When you eat is as important as what you eat

A new study from the University of Virginia shows that when you eat is important as what you eat when it comes to maintaining weight loss.

When you eat is as important as what you eat

In 1980, approximately 5 percent of men and 8 percent of women were obese. This jumped to 10 percent of men and 14 percent of women in 2008. Now 67 percent of adults are overweight or obese according to the Australian Institute of Health and Welfare. Excess weight, especially obesity, is a major risk factor for cardiovascular disease, type 2 diabetes, some musculoskeletal conditions and some cancers.

As the level of excess weight increases, so does the risk of developing these conditions. “The diet in the U.S. and other nations has changed dramatically in the last 50 years or so, with highly processed foods readily and cheaply available at any time of the day or night,” says Ali Güler, a professor of biology at the University of Virginia. “Many of these foods are high in sugars, carbohydrates and calories, which makes for an unhealthy diet when consumed regularly over many years.”

A new study from the University of Virginia has shown how snacking on these unhealthy foods leads to obesity. The researchers found that the pleasure centre of the brain and the brain’s biological clock are linked, and that high-calorie foods — which bring pleasure — disrupt normal eating schedules, resulting in overconsumption. Güler’s team found that mice fed a diet comparable to a wild diet in calories and fats maintained normal eating and exercise schedules and proper weight.
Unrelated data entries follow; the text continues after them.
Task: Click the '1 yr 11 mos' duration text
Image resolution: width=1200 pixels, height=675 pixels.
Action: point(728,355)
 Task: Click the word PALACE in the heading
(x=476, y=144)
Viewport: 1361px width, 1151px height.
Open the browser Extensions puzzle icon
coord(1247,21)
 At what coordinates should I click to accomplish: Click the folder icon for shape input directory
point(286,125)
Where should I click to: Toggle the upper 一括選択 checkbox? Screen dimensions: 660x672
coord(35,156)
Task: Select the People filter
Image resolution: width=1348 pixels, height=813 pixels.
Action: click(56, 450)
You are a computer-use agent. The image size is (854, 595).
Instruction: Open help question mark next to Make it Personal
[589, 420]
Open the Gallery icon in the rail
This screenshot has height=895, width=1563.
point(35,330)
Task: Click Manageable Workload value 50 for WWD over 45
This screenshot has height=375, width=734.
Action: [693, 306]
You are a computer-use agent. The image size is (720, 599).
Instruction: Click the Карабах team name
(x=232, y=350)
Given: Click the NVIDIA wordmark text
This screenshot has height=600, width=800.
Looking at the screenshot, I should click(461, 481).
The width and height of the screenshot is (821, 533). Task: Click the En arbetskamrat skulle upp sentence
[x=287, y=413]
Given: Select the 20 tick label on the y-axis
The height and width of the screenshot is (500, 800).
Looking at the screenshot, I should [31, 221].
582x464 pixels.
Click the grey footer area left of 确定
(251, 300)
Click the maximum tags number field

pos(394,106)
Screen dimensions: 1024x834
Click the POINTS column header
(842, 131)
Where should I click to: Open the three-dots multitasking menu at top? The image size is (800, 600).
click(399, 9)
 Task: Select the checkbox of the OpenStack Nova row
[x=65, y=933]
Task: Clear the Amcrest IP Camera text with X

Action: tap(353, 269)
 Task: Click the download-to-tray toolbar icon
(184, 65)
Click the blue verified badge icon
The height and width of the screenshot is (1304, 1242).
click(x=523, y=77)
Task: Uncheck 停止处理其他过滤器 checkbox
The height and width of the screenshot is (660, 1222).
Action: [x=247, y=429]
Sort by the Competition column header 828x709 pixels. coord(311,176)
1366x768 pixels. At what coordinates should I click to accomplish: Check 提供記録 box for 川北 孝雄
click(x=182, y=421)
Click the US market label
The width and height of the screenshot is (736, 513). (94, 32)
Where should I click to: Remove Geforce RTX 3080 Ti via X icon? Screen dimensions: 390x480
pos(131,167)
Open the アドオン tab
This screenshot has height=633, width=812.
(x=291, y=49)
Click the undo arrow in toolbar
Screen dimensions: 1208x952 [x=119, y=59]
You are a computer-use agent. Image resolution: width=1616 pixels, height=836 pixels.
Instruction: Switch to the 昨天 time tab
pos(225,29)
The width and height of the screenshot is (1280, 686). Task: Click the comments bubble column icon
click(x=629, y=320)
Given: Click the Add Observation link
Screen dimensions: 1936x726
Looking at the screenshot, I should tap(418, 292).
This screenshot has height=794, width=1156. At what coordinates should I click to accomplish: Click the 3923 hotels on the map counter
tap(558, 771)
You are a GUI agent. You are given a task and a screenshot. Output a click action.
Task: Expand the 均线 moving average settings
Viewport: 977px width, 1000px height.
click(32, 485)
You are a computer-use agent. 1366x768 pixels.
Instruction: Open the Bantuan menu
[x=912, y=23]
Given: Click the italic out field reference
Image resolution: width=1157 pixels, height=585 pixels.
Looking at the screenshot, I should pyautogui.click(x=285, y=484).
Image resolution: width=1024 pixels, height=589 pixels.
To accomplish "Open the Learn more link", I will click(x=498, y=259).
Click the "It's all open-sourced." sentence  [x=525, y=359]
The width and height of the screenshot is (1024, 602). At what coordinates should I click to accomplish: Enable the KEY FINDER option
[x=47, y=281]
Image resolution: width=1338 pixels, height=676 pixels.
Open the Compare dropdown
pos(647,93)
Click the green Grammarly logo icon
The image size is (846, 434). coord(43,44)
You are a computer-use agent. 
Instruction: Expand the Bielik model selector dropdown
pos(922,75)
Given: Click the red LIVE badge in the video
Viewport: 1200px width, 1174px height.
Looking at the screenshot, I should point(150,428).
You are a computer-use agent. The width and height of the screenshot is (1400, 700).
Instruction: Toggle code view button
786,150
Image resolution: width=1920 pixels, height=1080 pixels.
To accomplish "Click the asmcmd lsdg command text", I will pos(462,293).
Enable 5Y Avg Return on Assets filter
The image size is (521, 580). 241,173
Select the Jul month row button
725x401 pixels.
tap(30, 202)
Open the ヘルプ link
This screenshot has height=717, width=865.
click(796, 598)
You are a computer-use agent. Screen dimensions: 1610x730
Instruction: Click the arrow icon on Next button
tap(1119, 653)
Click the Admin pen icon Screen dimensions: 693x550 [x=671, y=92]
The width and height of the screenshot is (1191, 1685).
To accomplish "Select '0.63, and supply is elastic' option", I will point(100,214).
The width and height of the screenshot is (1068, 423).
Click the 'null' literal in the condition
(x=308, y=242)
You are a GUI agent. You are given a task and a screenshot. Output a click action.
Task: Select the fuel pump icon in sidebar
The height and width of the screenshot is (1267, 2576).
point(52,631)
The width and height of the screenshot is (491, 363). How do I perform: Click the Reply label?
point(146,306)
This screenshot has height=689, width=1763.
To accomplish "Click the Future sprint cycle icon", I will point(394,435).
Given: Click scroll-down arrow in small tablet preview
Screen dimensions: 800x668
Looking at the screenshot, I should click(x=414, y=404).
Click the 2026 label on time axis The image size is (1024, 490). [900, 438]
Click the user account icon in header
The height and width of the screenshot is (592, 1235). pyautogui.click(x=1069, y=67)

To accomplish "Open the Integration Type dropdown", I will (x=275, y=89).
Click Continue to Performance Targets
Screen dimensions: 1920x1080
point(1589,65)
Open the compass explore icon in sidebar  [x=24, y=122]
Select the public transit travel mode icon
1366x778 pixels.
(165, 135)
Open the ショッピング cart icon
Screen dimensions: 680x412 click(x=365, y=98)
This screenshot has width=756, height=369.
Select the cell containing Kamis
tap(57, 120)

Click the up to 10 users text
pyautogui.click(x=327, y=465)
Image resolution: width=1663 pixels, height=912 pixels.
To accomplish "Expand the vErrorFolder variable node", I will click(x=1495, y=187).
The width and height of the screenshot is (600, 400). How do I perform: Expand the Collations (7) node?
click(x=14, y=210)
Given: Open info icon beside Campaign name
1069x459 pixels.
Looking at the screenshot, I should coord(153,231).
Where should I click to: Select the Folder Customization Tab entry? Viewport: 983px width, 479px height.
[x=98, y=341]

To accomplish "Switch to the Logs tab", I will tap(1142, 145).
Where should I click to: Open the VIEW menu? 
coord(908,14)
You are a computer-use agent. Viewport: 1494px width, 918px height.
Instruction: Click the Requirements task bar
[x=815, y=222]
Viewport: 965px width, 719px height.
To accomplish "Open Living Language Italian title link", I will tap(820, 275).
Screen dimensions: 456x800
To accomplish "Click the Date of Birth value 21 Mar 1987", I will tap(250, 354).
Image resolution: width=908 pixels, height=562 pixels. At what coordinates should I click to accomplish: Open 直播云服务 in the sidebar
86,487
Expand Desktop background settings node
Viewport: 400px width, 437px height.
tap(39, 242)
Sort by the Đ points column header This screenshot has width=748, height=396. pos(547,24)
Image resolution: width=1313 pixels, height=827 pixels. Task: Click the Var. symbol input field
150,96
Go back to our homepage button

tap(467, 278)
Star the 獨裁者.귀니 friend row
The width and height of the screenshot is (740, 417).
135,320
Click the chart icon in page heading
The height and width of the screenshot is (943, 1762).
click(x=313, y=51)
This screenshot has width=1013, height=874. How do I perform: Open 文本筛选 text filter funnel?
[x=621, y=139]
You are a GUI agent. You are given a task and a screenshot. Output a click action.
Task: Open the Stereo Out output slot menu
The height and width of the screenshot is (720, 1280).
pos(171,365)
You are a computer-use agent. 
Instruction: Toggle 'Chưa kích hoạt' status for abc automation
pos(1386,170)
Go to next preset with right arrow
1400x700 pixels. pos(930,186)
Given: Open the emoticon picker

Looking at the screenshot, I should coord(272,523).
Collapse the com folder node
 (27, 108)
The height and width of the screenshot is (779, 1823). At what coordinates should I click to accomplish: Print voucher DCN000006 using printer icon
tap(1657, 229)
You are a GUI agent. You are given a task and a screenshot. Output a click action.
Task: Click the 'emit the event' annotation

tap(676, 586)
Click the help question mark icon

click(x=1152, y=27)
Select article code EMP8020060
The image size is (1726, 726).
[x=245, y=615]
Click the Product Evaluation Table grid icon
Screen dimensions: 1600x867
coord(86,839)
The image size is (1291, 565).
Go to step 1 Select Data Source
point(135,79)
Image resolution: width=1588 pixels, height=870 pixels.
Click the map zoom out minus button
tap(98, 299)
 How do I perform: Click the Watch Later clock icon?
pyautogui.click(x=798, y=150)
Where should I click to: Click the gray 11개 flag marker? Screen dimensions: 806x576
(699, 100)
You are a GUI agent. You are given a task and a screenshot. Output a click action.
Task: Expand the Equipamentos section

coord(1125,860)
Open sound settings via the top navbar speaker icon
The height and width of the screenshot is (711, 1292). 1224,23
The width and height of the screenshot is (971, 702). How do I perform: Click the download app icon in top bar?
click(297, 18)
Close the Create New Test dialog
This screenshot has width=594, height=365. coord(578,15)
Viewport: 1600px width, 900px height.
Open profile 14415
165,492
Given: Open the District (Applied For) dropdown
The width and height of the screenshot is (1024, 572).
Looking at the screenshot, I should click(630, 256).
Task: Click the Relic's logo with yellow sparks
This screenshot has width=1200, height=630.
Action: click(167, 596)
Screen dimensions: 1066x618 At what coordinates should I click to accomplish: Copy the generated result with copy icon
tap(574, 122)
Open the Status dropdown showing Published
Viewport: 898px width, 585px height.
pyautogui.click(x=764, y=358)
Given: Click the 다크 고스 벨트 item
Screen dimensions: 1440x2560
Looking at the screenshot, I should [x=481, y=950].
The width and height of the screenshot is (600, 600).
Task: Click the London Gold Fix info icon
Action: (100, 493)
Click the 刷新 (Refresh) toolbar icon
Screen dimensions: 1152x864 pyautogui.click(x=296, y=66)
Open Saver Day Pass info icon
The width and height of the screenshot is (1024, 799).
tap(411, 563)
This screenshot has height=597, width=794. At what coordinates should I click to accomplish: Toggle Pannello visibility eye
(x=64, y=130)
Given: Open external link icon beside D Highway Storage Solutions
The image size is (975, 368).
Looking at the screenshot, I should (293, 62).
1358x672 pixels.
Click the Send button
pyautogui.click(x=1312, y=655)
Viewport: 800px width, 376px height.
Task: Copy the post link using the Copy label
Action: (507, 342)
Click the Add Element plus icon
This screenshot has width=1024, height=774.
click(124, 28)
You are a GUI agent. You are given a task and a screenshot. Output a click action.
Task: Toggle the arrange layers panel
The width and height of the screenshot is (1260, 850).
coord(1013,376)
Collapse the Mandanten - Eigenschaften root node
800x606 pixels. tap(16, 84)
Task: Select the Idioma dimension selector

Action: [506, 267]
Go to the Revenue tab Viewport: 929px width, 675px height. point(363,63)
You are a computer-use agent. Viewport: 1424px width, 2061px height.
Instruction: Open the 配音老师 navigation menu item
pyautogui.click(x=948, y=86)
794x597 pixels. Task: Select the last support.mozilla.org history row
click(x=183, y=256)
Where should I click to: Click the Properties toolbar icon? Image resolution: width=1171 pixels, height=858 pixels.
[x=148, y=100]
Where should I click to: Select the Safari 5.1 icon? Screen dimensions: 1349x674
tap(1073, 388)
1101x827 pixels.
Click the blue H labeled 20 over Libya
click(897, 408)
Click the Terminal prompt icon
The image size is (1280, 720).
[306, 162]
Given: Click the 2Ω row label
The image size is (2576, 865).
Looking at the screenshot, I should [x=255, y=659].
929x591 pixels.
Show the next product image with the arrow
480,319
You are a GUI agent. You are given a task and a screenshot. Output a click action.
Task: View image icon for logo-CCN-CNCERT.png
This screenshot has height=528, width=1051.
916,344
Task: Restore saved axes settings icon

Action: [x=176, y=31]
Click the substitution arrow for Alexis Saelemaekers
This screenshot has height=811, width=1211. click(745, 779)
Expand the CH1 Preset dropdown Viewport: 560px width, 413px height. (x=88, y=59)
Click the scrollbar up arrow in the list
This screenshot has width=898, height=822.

But mice fed high-calorie diets laden with fats and sugars began “snacking” at all hours and became obese.

Other studies have shown, Güler said, that high-fat foods eaten between meals or during what should be normal resting hours, are stored as fat much more readily than the same number of calories consumed only during normal feeding periods. This eventually results in obesity and obesity-related diseases, such as diabetes. Speaking of the modern human diet, Güler said, “The calories of a full meal may now be packed into a small volume, such as a brownie or a super-size soda. It is very easy for people to over-consume calories and gain excessive weight, often resulting in obesity and a lifetime of related health problems.”